Activist Co-opts Parent Group’s Name, Accused Of Election Interference

campaign sign
Parents for PV campaign sign.

A pro-teacher union political operative may have violated Arizona statute when he co-opted the name of a loose knit group of parents and taxpayers in the Paradise Valley Unified School District.

The activist, Trevor Nelson, is accused of co-opting the name of a group founded in 2022, Parents for PV, in what appears to be a case of election interference and possibly a violation of A.R.S. 16-1013, which makes it a misdemeanor to knowingly use a “fraudulent device… to impede, prevent or otherwise interfere with the free exercise of the elective franchise of any voter, or to compel, induce or to prevail upon a voter either to cast or refrain from casting his vote at an election, or to cast or refrain from casting his vote for any particular person or measure at an election.”

According to the ad hoc Parents for PV group, since the time the group formed in 2022, individual members and the group itself “have come under attack by members of experienced and well-funded groups and individuals.”

As part of their oppositions’ effort, the group says Nelson “deceitfully filed a Political Action Committee (PAC) in our established Parents for PV name on October 6, 2023. At the time, evidence shows that Nelson was well aware of our movement when he criticized the apple design on the slate signs for Lisa Farr, Eddy Jackson, and Sandra Christensen on Twitter in September 2022.”

“I’ll leave the legal definition of election interference to the lawyers, but it is very clear that he created this group in order to confuse voters and ‘steal’ the identity of a group of parents that he had been watching for a long time,” said campaign consultant Constantin Querard. “There is no good reason for a dirty trick like that and the parents have good cause for being upset.”

While it remains unclear if Nelson’s actions are tantamount to election interference, Republicans are looking to Maricopa County Attorney Rachel Mitchell to show some backbone when it comes to the increasingly aggressive tactics being employed by those on the left. Liberal prosecutors sought and attained a recent conviction of Douglass Mackey, who was sentenced by a federal court judge to 7 months in prison for what the government says was his role in a conspiracy to interfere with potential voters’ right to vote in the 2016 election — even though his only action was to share a popular meme on social media. Breon Peace, United States Attorney for the Eastern District accused Mackey of “weaponizing disinformation in a dangerous scheme” to stop individuals from participating in our democracy.”

In this case, the potential violator is doing substantially more than sharing a meme, and Republicans want to know whether or not there are actual consequences for pro-actively adopting the identity of a political opponent in order to confuse and mislead voters.

One campaign finance expert told the Arizona Daily Independent that Nelson’s repeated claims about Parents for PV’s obligation to file as a PAC and his ongoing campaign to marginalize them, including filing a baseless campaign finance complaint, amounts to the weaponization of the campaign finance system to “stop individuals from participating in our democracy,” and “affecting their right to vote by misleading them on what is and is not legal and what message can and cannot be considered in casting their vote.”

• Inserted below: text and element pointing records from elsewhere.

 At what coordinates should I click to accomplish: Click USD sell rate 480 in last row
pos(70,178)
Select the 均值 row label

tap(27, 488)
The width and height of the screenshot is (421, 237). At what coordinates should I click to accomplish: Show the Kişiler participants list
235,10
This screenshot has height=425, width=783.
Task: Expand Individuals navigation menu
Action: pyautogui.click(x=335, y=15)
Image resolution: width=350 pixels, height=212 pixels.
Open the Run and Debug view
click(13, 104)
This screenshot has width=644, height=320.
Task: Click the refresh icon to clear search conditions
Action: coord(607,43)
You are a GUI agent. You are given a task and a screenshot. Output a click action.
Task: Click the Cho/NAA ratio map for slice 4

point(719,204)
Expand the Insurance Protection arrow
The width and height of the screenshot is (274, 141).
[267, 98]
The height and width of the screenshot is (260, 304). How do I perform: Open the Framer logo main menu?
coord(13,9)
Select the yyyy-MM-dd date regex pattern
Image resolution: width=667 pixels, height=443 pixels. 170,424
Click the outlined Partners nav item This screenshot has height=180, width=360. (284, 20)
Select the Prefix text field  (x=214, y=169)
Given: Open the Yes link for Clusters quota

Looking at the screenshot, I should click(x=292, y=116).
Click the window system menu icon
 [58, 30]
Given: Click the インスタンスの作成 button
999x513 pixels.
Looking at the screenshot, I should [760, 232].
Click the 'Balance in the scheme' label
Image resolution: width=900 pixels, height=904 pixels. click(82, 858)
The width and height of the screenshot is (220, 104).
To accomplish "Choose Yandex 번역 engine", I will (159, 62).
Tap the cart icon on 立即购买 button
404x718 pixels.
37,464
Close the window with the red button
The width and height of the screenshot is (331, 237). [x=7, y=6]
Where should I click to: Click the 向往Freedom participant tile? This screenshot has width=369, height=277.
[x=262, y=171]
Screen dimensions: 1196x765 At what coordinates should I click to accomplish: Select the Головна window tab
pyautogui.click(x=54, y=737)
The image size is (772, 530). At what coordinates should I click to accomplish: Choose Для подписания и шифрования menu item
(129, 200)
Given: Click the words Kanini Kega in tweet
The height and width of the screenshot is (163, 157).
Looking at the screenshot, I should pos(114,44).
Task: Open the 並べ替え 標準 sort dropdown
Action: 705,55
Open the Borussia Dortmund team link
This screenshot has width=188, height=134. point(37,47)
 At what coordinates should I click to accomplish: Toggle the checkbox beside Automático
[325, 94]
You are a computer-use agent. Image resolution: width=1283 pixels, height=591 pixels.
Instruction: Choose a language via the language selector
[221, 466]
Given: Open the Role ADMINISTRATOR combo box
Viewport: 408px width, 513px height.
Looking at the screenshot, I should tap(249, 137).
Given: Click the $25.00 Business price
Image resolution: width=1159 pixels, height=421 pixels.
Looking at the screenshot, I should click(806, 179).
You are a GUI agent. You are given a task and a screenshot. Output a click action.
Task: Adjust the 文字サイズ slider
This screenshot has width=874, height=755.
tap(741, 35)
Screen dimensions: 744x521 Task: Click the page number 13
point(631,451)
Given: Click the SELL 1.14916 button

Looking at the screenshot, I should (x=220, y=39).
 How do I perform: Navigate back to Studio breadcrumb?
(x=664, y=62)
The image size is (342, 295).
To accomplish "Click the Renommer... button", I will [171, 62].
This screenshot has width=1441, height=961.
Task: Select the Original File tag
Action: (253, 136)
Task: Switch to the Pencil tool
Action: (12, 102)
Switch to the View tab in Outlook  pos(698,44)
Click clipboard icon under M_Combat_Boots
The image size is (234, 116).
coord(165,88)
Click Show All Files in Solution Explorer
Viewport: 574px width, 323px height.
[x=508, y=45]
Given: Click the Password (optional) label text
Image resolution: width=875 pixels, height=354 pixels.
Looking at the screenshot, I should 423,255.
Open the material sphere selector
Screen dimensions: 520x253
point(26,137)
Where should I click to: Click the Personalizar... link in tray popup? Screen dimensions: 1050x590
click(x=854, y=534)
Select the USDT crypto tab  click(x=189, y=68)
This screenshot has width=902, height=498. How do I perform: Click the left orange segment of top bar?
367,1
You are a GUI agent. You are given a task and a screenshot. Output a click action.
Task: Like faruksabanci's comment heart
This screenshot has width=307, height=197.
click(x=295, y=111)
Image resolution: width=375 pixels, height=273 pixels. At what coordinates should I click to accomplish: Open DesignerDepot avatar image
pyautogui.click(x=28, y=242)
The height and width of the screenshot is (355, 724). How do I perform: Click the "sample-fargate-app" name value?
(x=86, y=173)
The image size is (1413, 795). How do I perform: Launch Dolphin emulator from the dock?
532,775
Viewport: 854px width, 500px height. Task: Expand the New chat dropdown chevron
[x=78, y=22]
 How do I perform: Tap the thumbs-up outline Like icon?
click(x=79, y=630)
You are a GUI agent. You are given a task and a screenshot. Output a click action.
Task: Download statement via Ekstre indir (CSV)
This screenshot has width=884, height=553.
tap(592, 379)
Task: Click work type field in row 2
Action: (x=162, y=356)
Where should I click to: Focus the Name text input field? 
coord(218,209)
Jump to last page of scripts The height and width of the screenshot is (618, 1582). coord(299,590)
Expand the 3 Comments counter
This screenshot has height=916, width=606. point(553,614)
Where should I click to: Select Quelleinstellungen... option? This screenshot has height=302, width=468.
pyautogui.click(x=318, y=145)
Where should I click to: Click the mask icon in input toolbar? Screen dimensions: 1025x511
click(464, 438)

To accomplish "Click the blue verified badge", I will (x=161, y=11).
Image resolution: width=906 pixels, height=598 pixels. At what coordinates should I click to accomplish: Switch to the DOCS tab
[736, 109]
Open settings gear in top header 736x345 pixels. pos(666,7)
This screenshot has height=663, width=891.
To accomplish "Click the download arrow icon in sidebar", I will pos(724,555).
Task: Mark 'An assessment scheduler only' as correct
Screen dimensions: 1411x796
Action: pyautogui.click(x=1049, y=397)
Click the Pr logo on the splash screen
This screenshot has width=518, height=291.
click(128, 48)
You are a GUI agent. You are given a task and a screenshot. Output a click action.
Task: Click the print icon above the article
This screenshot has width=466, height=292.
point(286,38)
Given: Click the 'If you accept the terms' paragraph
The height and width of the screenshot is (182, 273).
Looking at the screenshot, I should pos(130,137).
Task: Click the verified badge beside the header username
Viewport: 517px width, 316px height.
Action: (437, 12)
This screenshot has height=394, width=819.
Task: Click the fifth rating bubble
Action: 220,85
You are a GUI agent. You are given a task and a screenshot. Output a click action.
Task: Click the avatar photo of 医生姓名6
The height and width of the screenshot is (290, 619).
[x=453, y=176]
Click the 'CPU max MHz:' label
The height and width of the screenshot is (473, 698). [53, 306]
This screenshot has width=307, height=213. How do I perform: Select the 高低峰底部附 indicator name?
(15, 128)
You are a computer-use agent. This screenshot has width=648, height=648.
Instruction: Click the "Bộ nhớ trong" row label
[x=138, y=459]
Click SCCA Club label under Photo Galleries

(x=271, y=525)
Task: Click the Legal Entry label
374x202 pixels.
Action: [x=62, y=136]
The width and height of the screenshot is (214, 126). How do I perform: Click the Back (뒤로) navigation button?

The small informal Parents for PV group has not filed as a PAC due to the fact that campaign finance laws do not require individuals or groups to do so if they have not raised $1000 or more.

“Trevor’s actions demonstrate a lack of ethics and integrity. He has managed to only fool himself and a lazy reporter from the Arizona Republic. This experienced reporter should have known better and should have conducted more research and gathered the facts before publishing,” said Eddy Jackson, a member of the group, who is currently a candidate for the Paradise Valley School Board.

“Imitation is the sweetest form of flattery that mediocrity can pay to greatness,” said Jackson quoting Oscar Wilde.